On May 18, 2010, at 07:57, Daniel J. Luke wrote:

> On May 18, 2010, at 8:48 AM, Ryan Schmidt wrote:
>> On May 18, 2010, at 07:45, Daniel J. Luke wrote:
>>>> Where do symlinks shine when compared to hardlinks?
>>> 
>>> They don't.
>> 
>> Well, symlinks would fix the Time Machine issue, wouldn't they? Hardlinks are indistinguishable (to Time Machine, anyway) from real second copies of files, so Time Machine backs up twice, doesn't it?
> 
> I don't know, there's no reason why Time Machine can't be hard-link smart, though. If you've noticed bad behavior, you should probably make sure you file a bug report with Apple (so it has a chance of getting fixed).
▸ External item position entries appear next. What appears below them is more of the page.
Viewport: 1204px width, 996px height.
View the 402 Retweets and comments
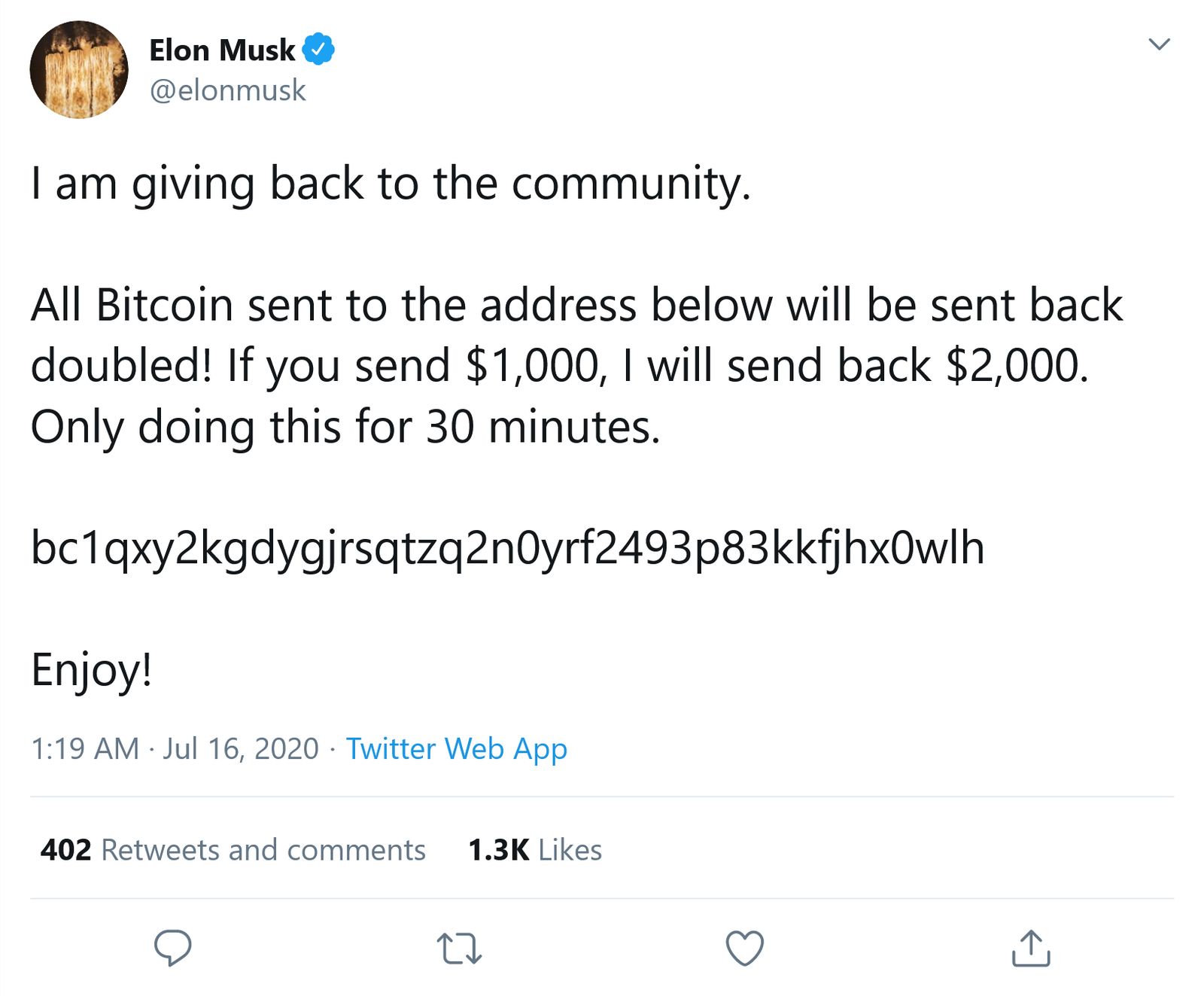tap(233, 850)
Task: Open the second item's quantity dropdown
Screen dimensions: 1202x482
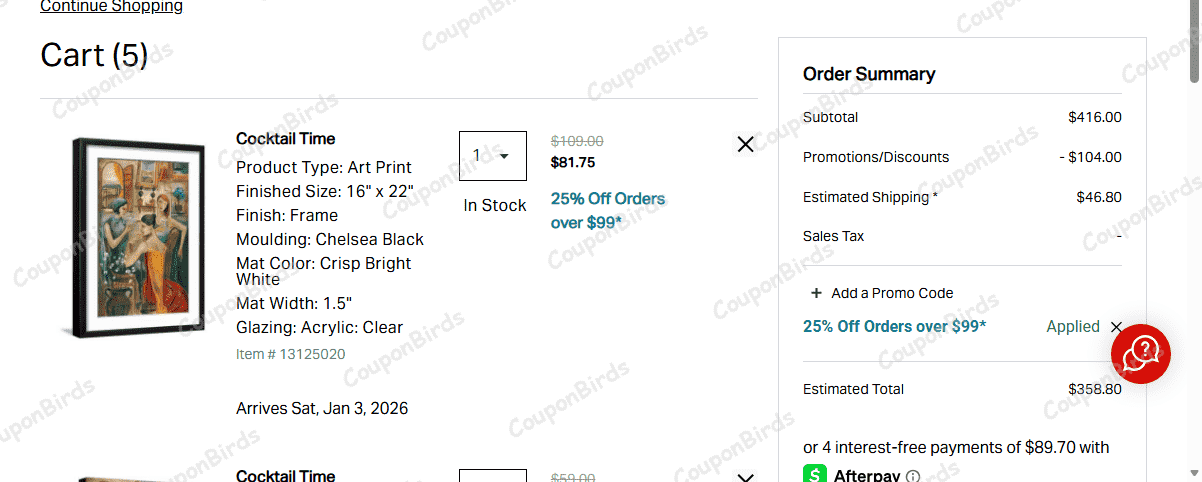Action: (x=492, y=476)
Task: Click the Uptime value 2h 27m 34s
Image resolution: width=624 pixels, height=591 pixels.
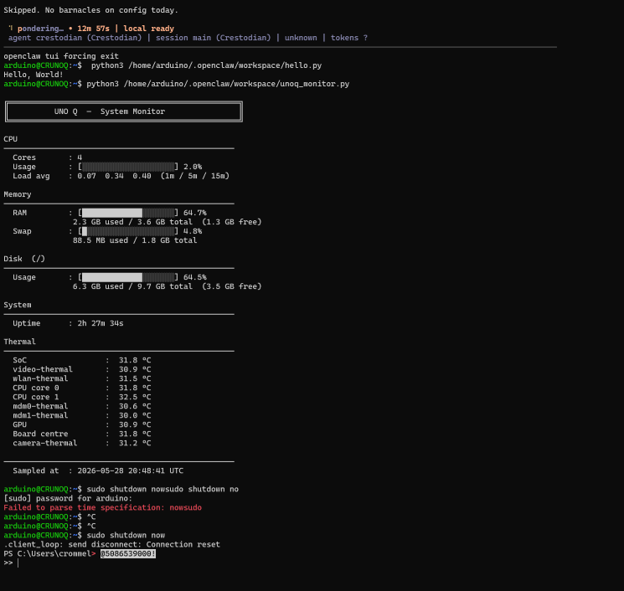Action: coord(100,323)
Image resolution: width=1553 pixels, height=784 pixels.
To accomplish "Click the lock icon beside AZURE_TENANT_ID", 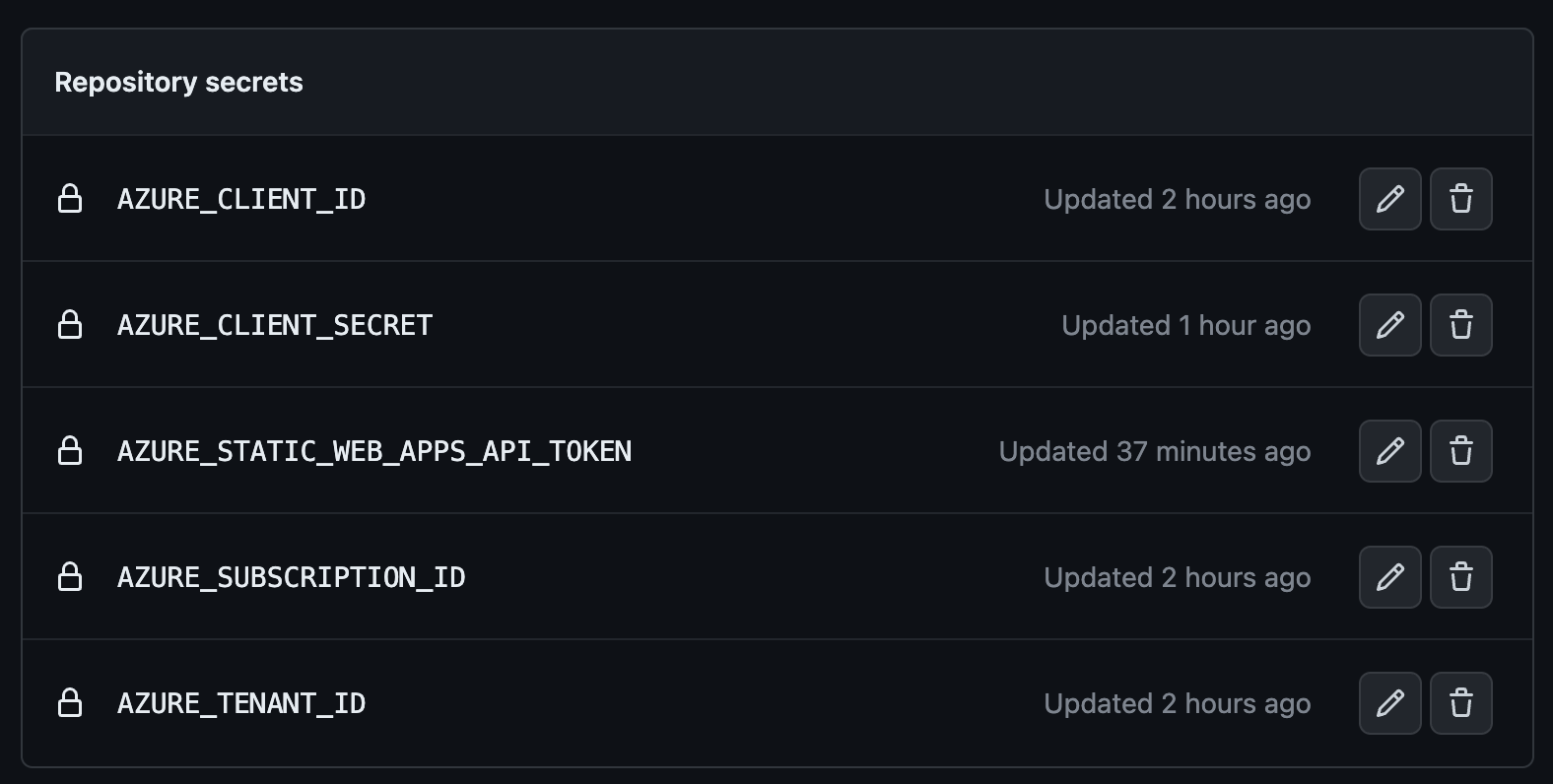I will pyautogui.click(x=70, y=703).
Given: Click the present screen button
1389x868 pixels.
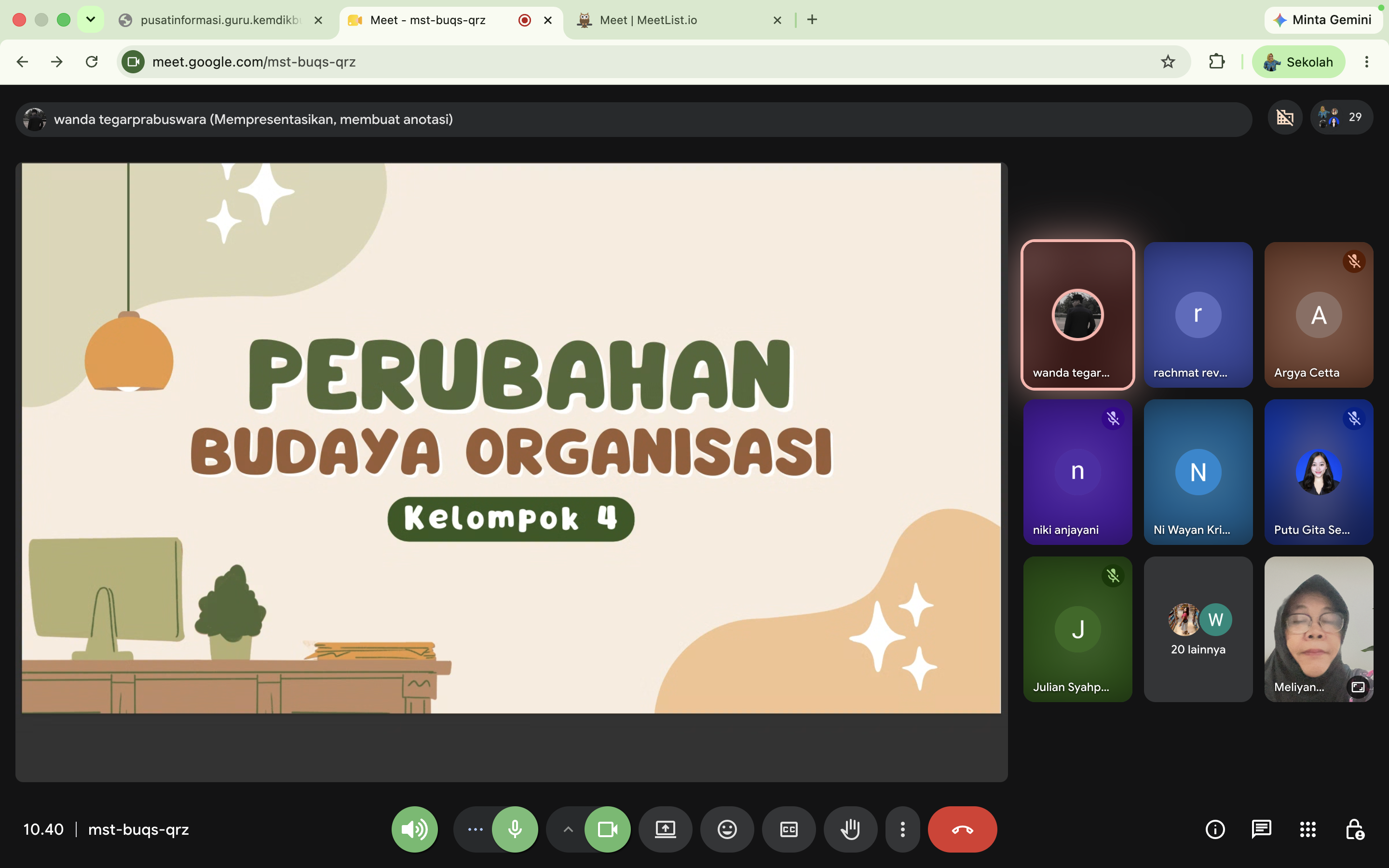Looking at the screenshot, I should pos(665,829).
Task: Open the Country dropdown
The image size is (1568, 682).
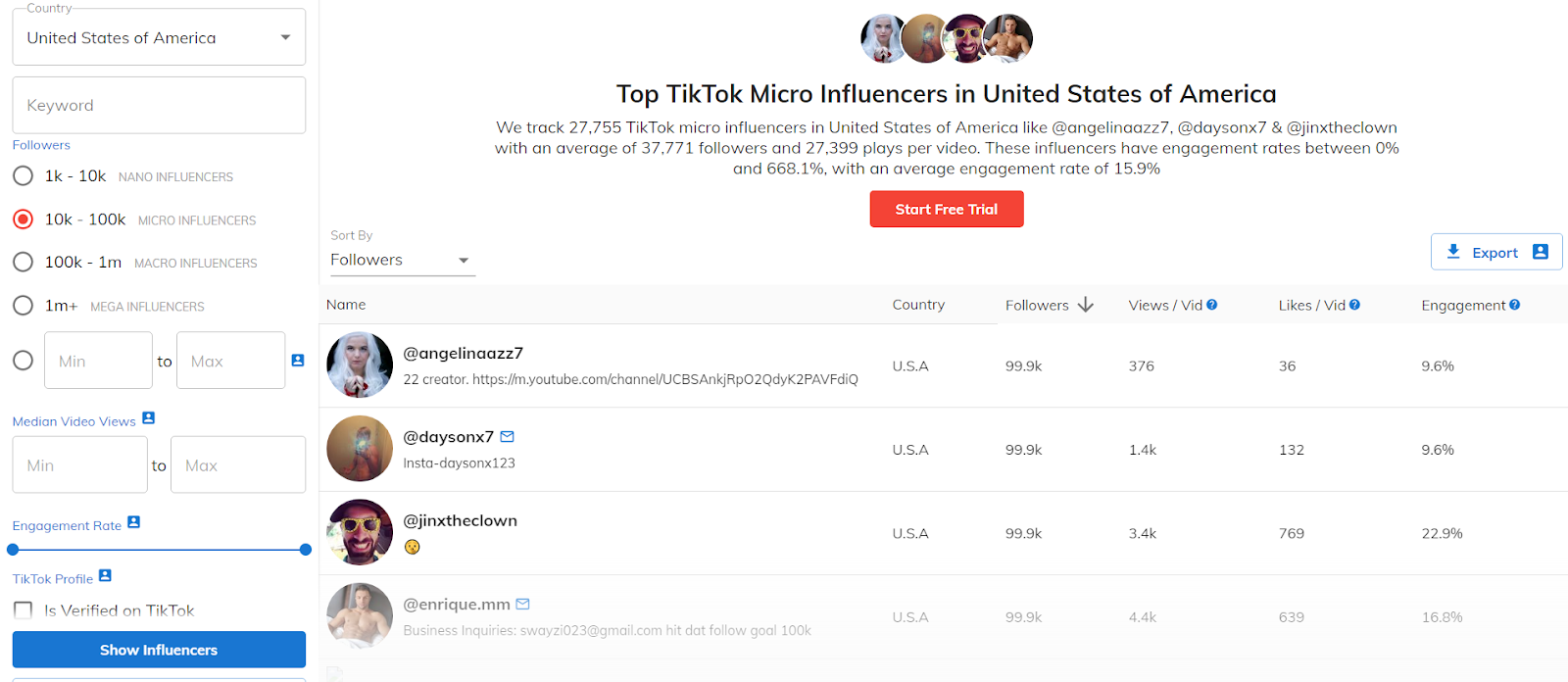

I don't use Time Machine; I don't know if this problem actually occurs. I thought I remembered someone saying on the list some time ago that it did.


>> With symlinks it wouldn't. Not saying we should switch back to symlinks, and I know we have a branch in progress that already fixes this a different way (right?) just pointing out a case where symlinks have an advantage over hardlinks.
> 
> The advantage being that a TM backup will take up a little less space (and be a little less broken when restored). The disadvantage being that it will re-expose all of the old bugs we saw in individual ports when we used symlinks.

Again, I wasn't suggesting we change MacPorts to go back to using symlinks instead of hard links. Andrea asked a general purpose question about the difference between symlinks and hard links, and your response made it sound like there was no reason to ever use symlinks, that they had no advantage at all. I was pointing out a case where they do, and that in fact, it's hard links, not symlinks, that are the peculiar/unusual entity to me; it would never occur to me to create a hard link (I would use a symlink, or if necessary a Mac OS alias). Even after using MacPorts for years and experiencing firsthand that its hard links do what they do just fine, hard links still feel strange to me. They don't fit neatly into my view of how filesystems work which was formed by years of experience on Systems 6, 7, 8, & 9.

Another problem with hard links is one that was discussed on a MacPorts list not long ago, about determining how much space the MacPorts prefix takes up. Both the "du" command and the Finder's Get Info window can't tell hard links from real files and misreport the size of the prefix by counting the hardlinked items twice. Symlinks wouldn't have this problem.